Motto fascista per la campagna elettorale, bufera su Cangiano

Il candidato di Fratelli d'Italia sceglie "Me ne frego" come payoff della sua propaganda

Gimmi Cangiano

Solleva non poche polemiche il lancio della candidatura alle prossime elezioni regionali di Gimmi Cangiano di Fratelli d'Italia. 

Il candidato casertano è finito nel mirino addirittura del partito democratico nazionale per la scelta del suo slogan "Me ne frego", motto storicamente fascista, scelto come payoff della campagna elettorale. "Il candidato di Fratelli d'Italia in Campania che usa, per la sua campagna elettorale, il motto fascista è il segnale che la destra sovranista non riesce a fare i conti con la storia. Ed è un problema per la democrazia, che dovrebbe avere valori comuni condivisi da tutte le forze politiche, in particolare poi quelle che siedono in Parlamento, compreso soprattutto l'antifascismo".
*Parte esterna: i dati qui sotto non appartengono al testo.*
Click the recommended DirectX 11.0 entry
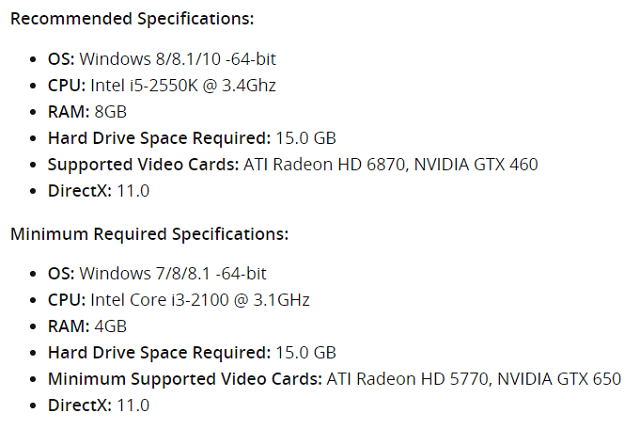 (99, 191)
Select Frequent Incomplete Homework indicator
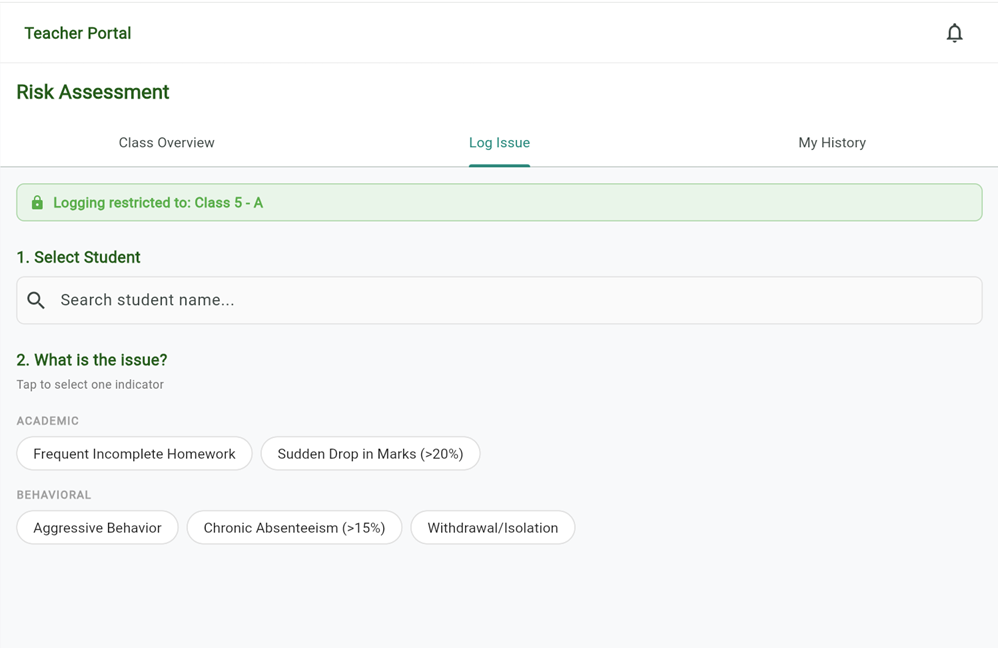Viewport: 998px width, 648px height. pyautogui.click(x=134, y=454)
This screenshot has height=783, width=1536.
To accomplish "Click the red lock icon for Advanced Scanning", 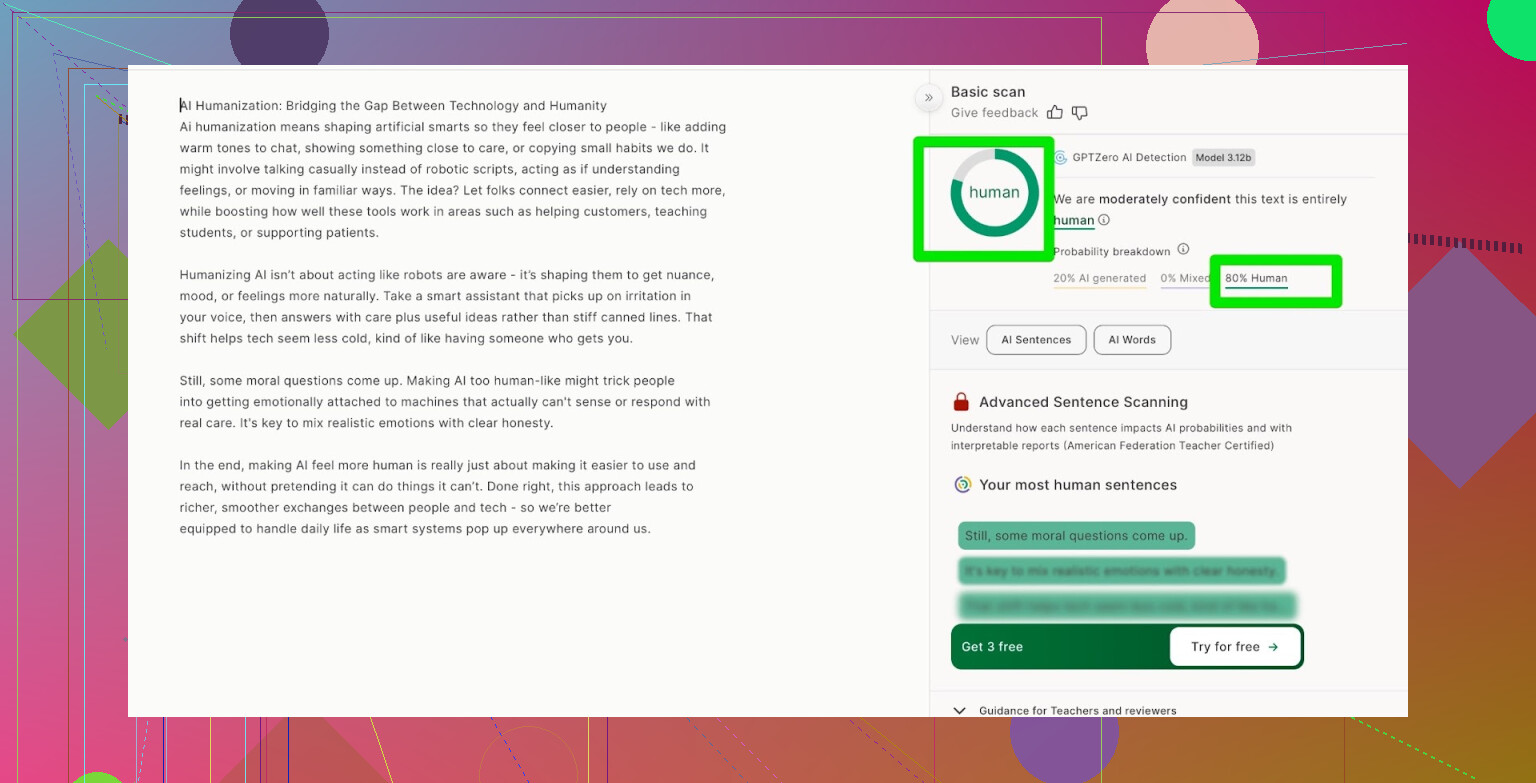I will point(961,402).
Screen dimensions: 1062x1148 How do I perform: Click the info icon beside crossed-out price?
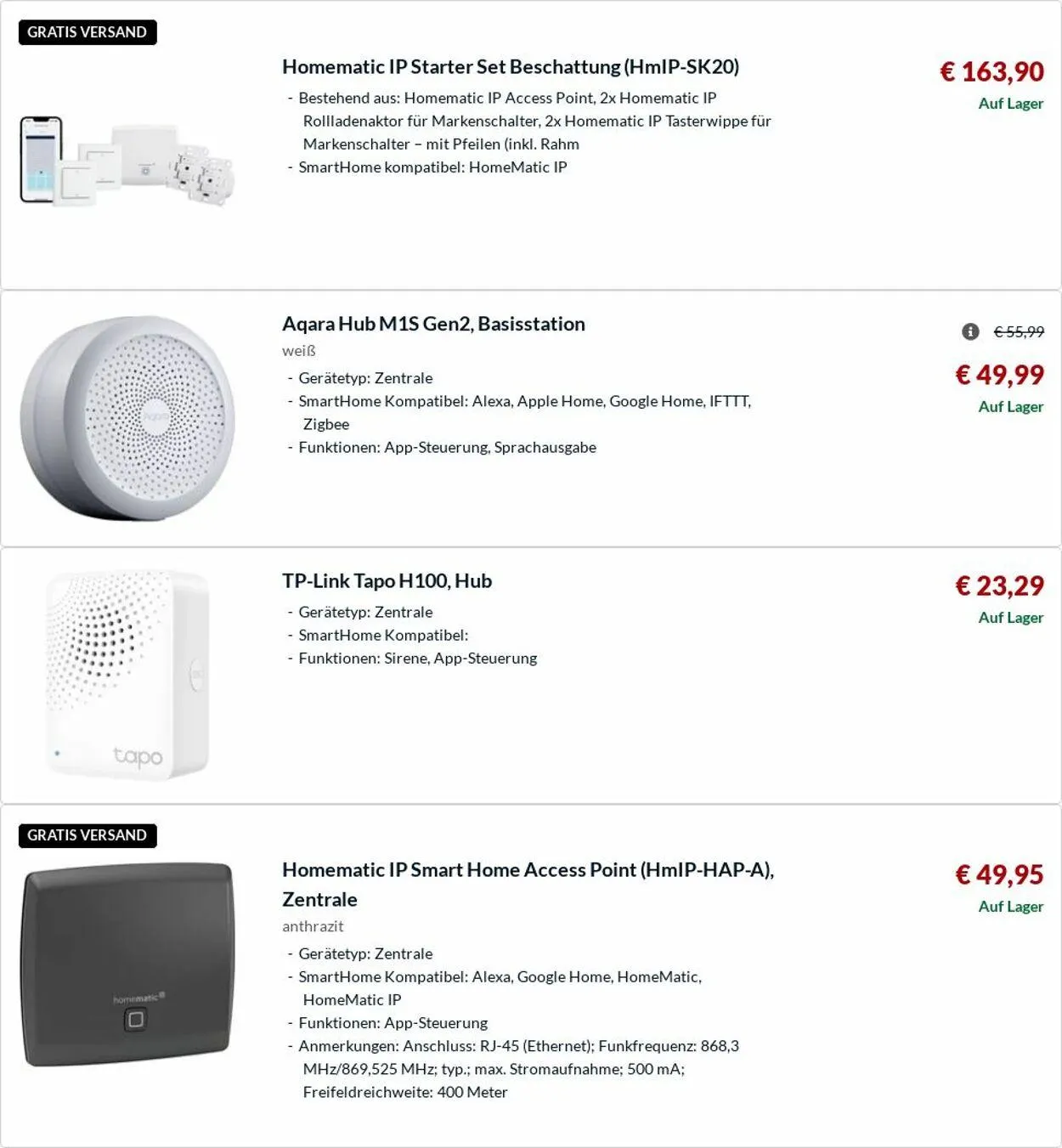[970, 331]
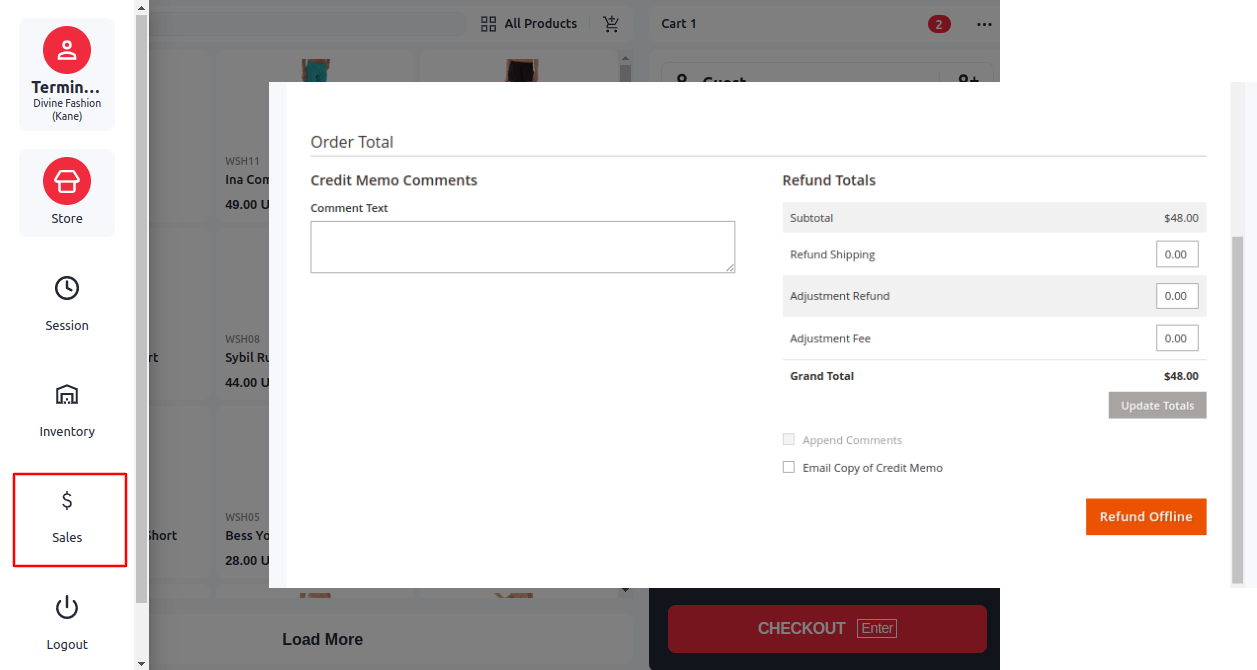Click the add-customer icon next to Guest

(966, 80)
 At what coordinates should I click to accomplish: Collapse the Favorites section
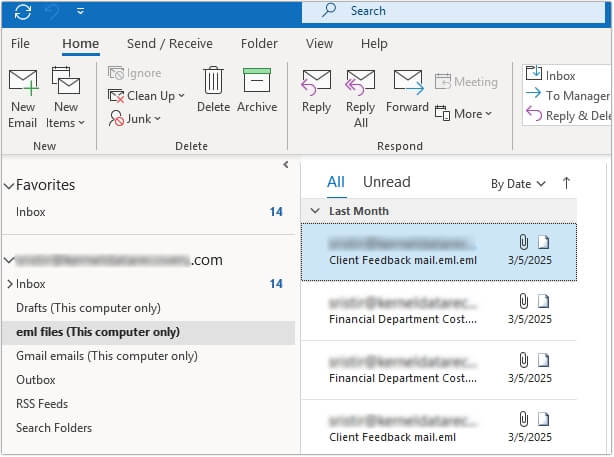[9, 186]
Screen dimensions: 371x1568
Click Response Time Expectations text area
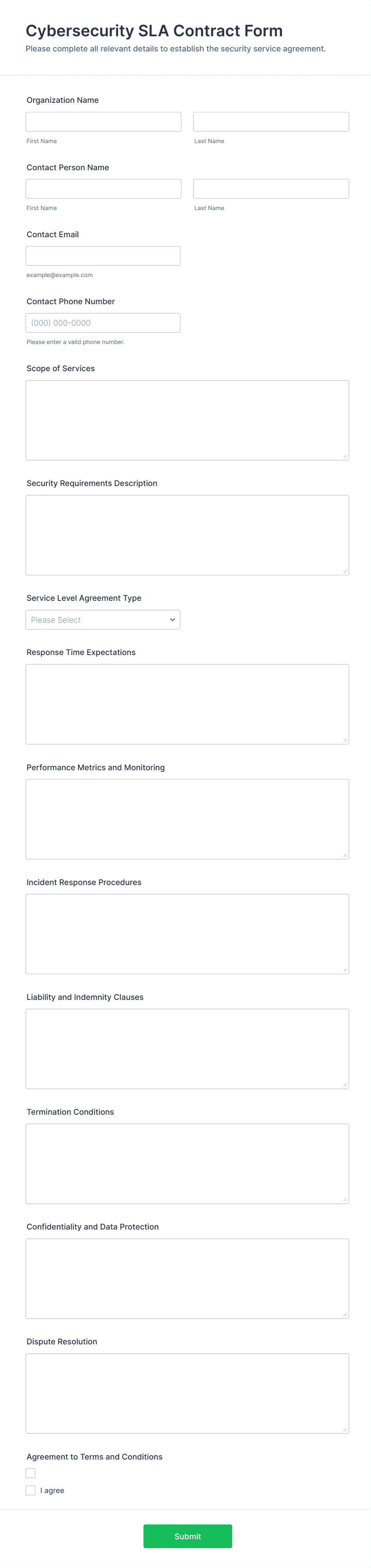click(x=187, y=704)
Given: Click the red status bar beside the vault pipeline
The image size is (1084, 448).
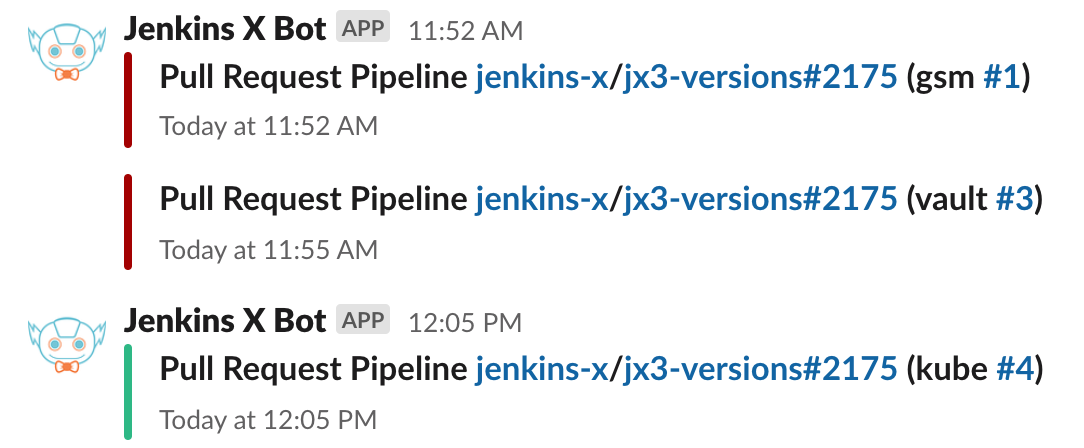Looking at the screenshot, I should 128,221.
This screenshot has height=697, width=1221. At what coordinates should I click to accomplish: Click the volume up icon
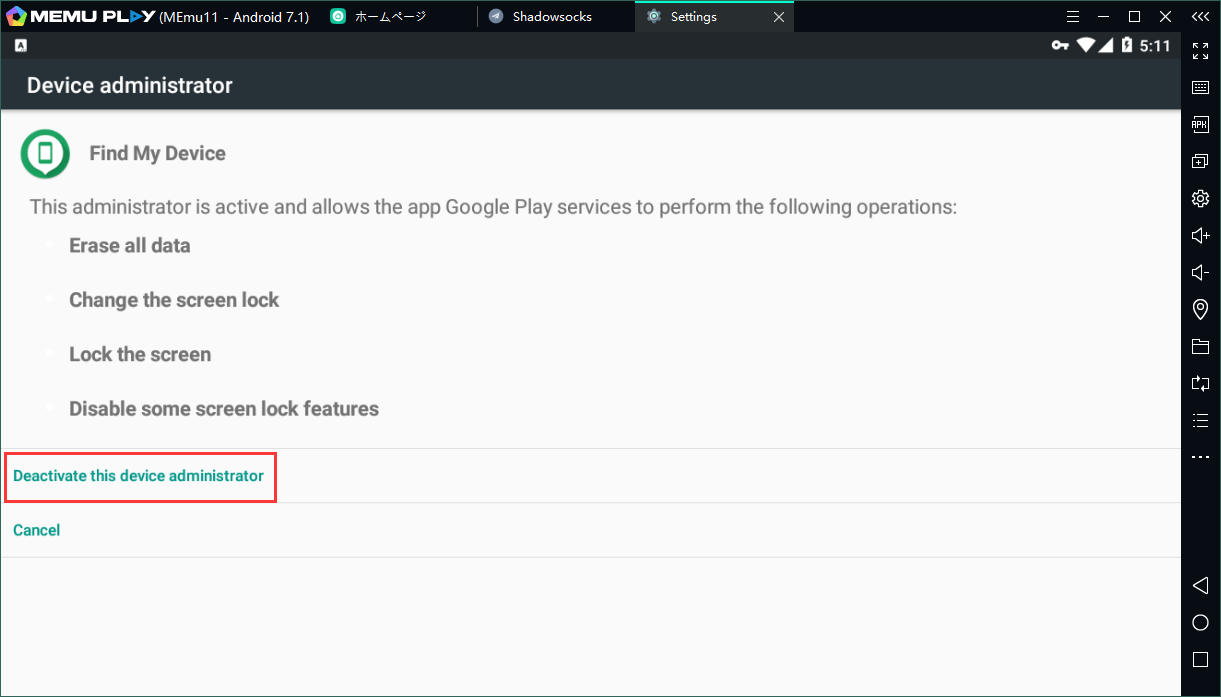[1200, 236]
"Vergognoso e indecente il manifesto con cui questo signore lancia la sua candidatura al consiglio regionale della Campania."Me ne frego" la più alta espressione di libertà - è il commento del coordinatore provinciale di Sinistra Italiana Antonio Dell'Aquila che prosegue - Ora come possa una frase del genere,storicamente il motto della violenza delle camicie nere nel periodo più buio del nostro Paese,rappresentare addirittura la più alta espressione di libertà,ci sorprende e offende i valori su cui è stata costruita la nostra democrazia. O Cangiano è ignorante o non ignora e il suo riferimento è inequivocabile. Quale che sia la spiegazione, pensiamo in ogni caso che si debba vergognare".